* SOURCE DOCUMENT:
▬▬▬▬▬▬
The Best South African Foods You Probably Haven't Tried Yet – Mashed

South African cuisine is influenced by cultures from all over the globe. The country is a mix of European, African, Indian, Asian, and other ethnic groups, all of whom have left their stamp on the national food scene (via South Africa Gateway). The story of the country’s political history and colonial legacy is a tale both too long and too dark to be told in the introduction of a food article, but suffice it to say that the unique mix of people who settled in South Africa throughout its history (some of whom were brought to the country by force) created a food culture that is unlike any other on the face of the planet.
Although South African food resists generalizations, you will notice some recurring themes on this list. Many of the country’s most famous dishes are meat-heavy, and South Africans love a good barbecue (or braai in Afrikaans). For this list, we tried to select a good mix of European, African, and Asian-influenced dishes to try to give a sense of the scope of South African cookery. Without further ado, here are some delicious South African foods you should seek out.

Bunny chow is a confusingly-named food. It does not contain rabbit, nor is it food for rabbits. Instead, it’s a hearty, portable lunch dish from Durban, a South African city with a large population of people of Indian descent. The word « bunny » in this context is actually an anglicization of « bania, » the name given to Indian merchants in the early 20th century (via The Christian Science Monitor).
Per NPR, the first Indians arrived in Durban in the 1800s. They were made to work as indentured servants in sugar plantations by the British. Then another generation of Indian migrants came over and opened their own restaurants and shops. These « bania » merchants are credited with creating bunny chow, which is a fusion dish made by stuffing Indian-inspired curry into a hollowed-out loaf of white bread. The bread bowl turns the curry into a portable (if messy) finger food. Both vegetarian and meat-based curries are used for the filling in bunny chow.
Stories about why bunny chow was invented vary. According to The Christian Science Monitor, it was probably either made as a way to feed busy Indian laborers who wanted something to eat at work, or as a way to serve black diners who historically weren’t allowed to eat inside Indian restaurants because of South Africa’s racist laws. Either way, bunny chow is now a beloved staple in its home city eaten by people from all backgrounds.

A specialty of the South African townships, kota is similar in many ways to bunny chow. Its name comes from the fact that it’s served on a quarter (« quarter » = « kota ») of a loaf of bread. The bread is hollowed out and then stuffed with food to create a portable, handheld meal. Instead of curry, kotas are filled with french fries and a variety of meats, toppings, and sauces (via Eat Out).
The meats can include things like ham, Vienna sausage, and Russian sausage (a kind of smoked sausage), and you can often get multiple meats on the same kota. You can also add eggs and cheese if you want a truly overstuffed sandwich. After all the fillings are placed inside the hollowed-out loaf, the piece of the bread that was scooped out to make the hole gets tossed on top like a garnish. They definitely give you your money’s worth at kota stands.
Per Forbes, the secret to eating a kota is to squeeze the sandwich inside of the plastic bag it’s served in to keep all the fillings in place and make it easier to eat with your hands.
▬▬▬▬▬▬
* GIVEN MATERIAL:
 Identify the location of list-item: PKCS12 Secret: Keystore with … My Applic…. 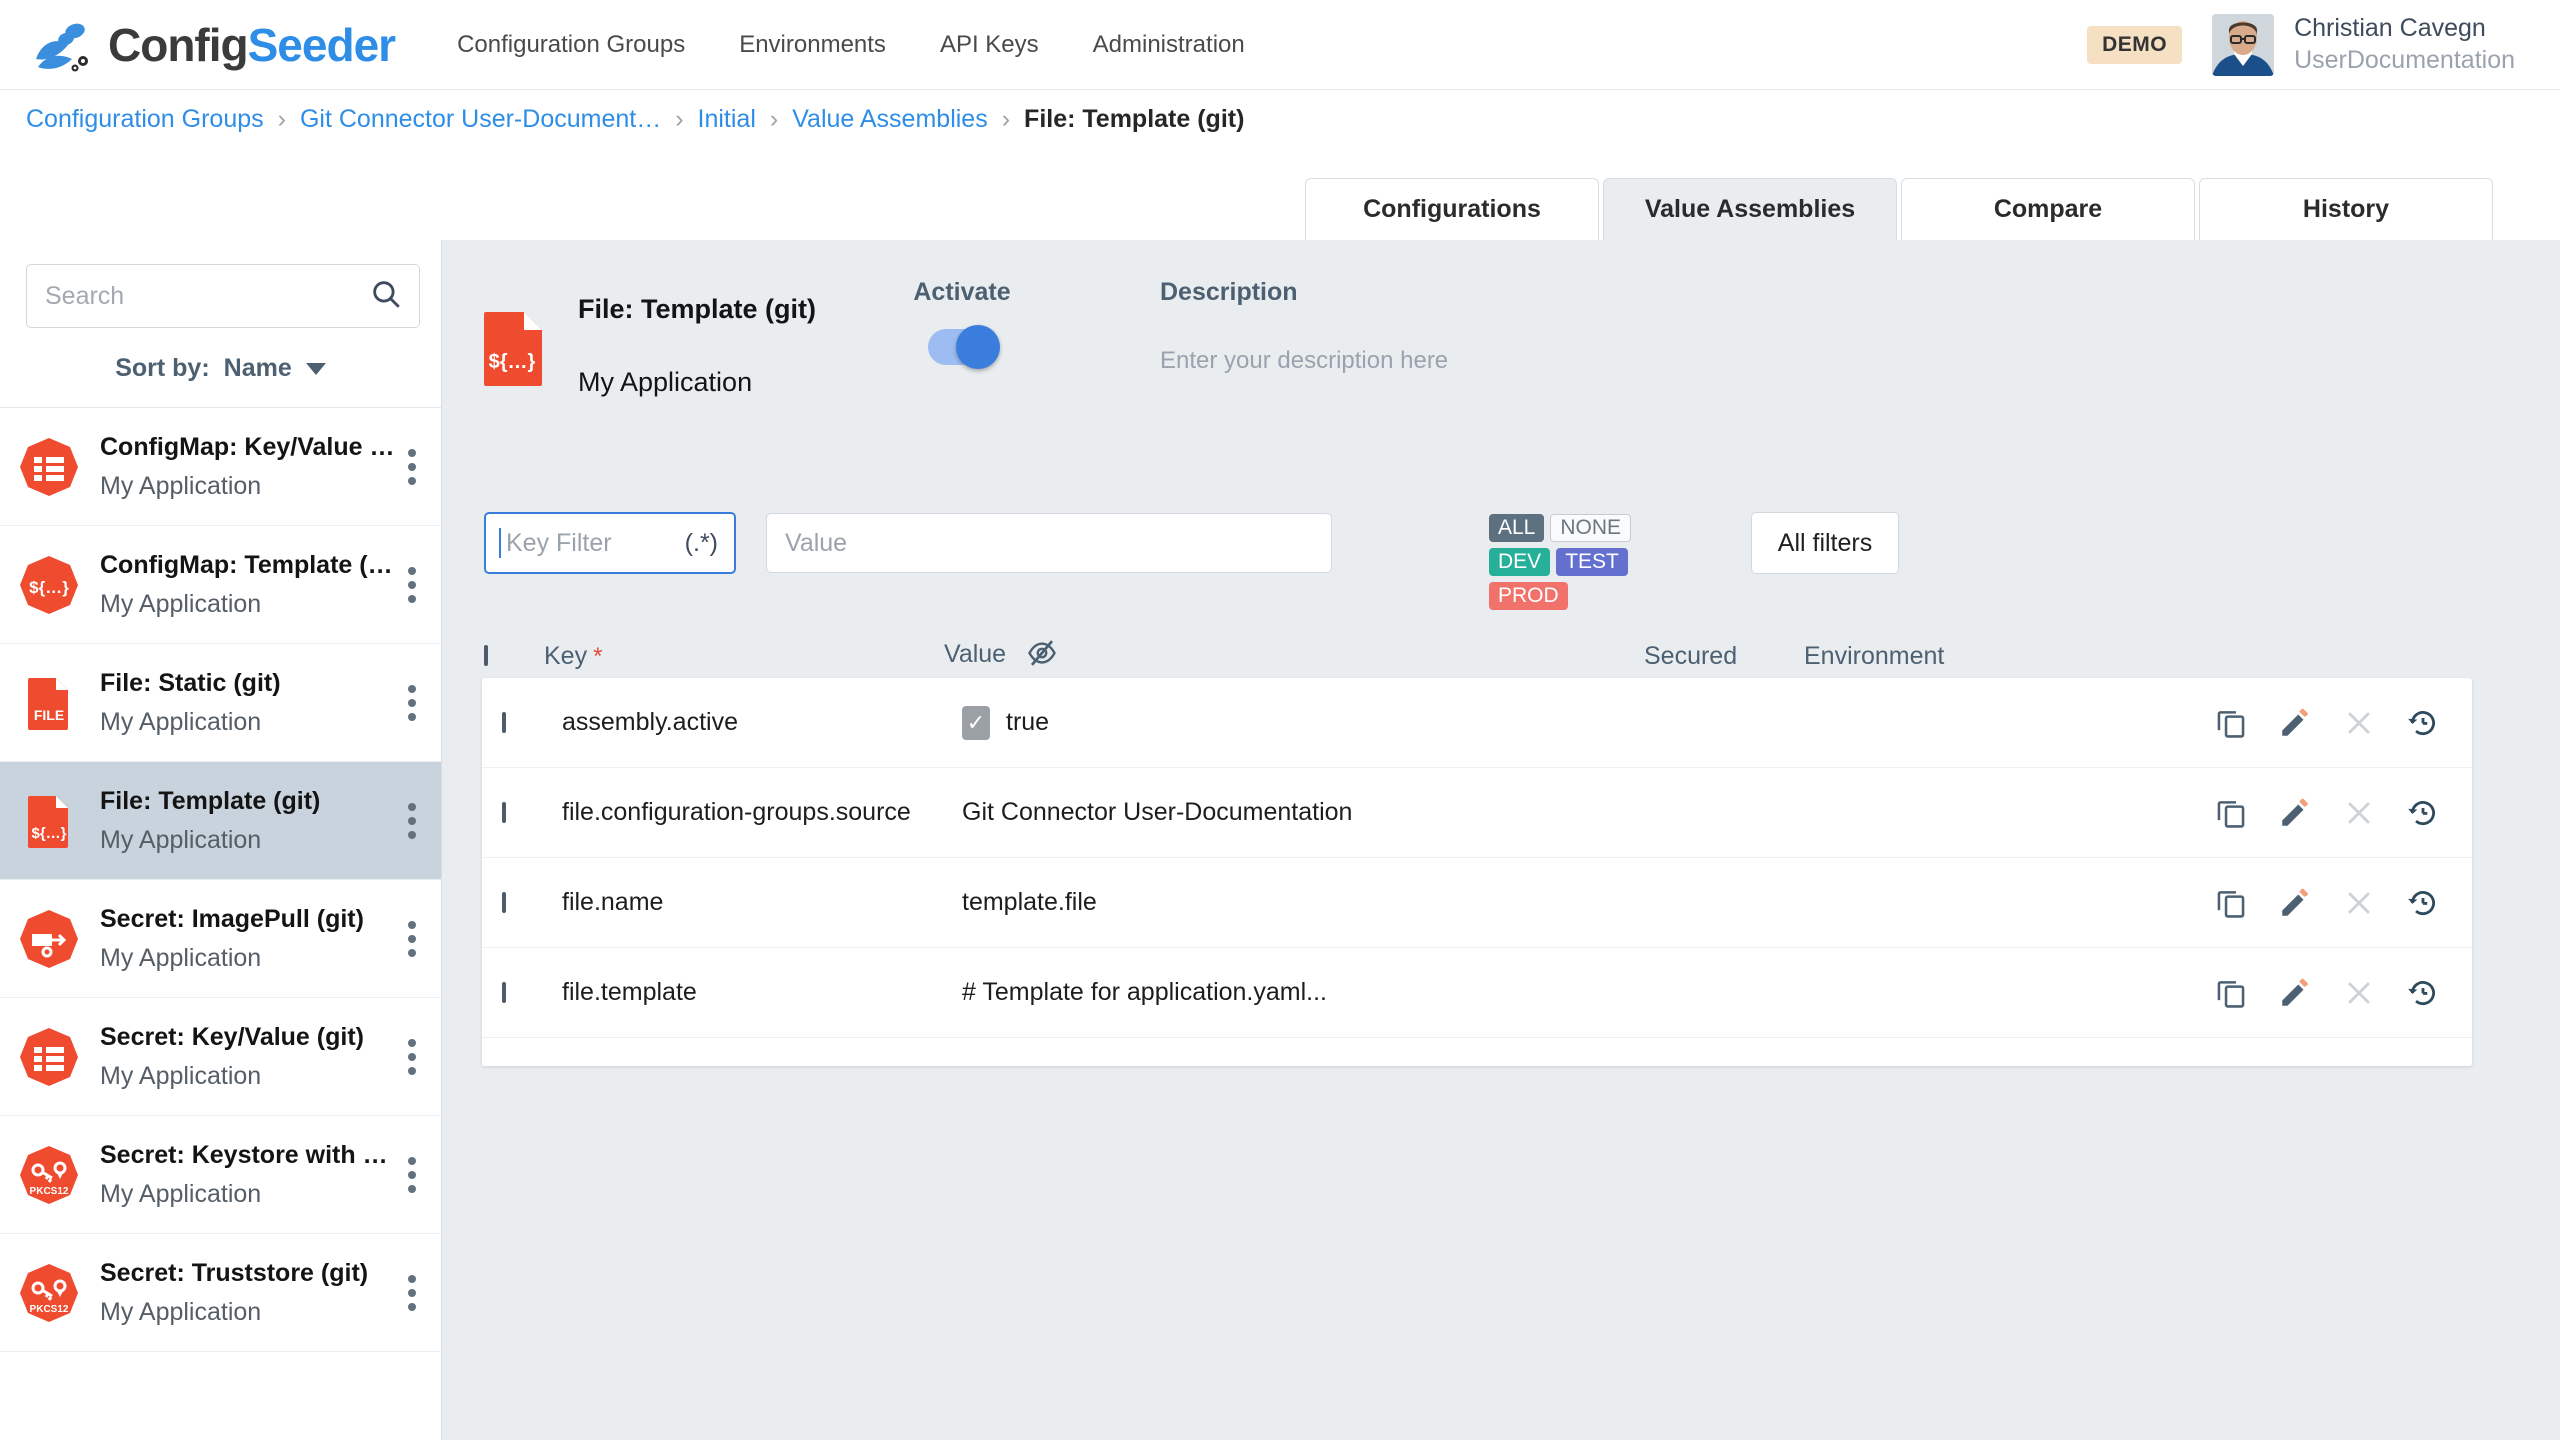
(220, 1175).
▬▬▬▬▬▬
* EXERCISE TASKS:
a. In the article on South African foods, what word is "bunny" in the name bunny chow an anglicization of?
b. Reproduce the article on South African foods word for word from "Stories about why" to "(via Eat Out).".
c. Decide whether each statement agrees with the article on South African foods, answering yes or no and quoting the words that settle it. (i) Kota is filled with curry, like bunny chow. (ii) The first Indians arrived in Durban in the 1800s. (iii) Braai is the Afrikaans word for barbecue.
None of the material is needed here.

* RESULTS FOR THE EXERCISE:
a. "Bania," the name given to Indian merchants in the early 20th century.

b.
Stories about why bunny chow was invented vary. According to The Christian Science Monitor, it was probably either made as a way to feed busy Indian laborers who wanted something to eat at work, or as a way to serve black diners who historically weren’t allowed to eat inside Indian restaurants because of South Africa’s racist laws. Either way, bunny chow is now a beloved staple in its home city eaten by people from all backgrounds.

A specialty of the South African townships, kota is similar in many ways to bunny chow. Its name comes from the fact that it’s served on a quarter (« quarter » = « kota ») of a loaf of bread. The bread is hollowed out and then stuffed with food to create a portable, handheld meal. Instead of curry, kotas are filled with french fries and a variety of meats, toppings, and sauces (via Eat Out).

c.
(i) No: "Instead of curry, kotas are filled with french fries and a variety of meats, toppings, and sauces"
(ii) Yes: "the first Indians arrived in Durban in the 1800s"
(iii) Yes: "South Africans love a good barbecue (or braai in Afrikaans)"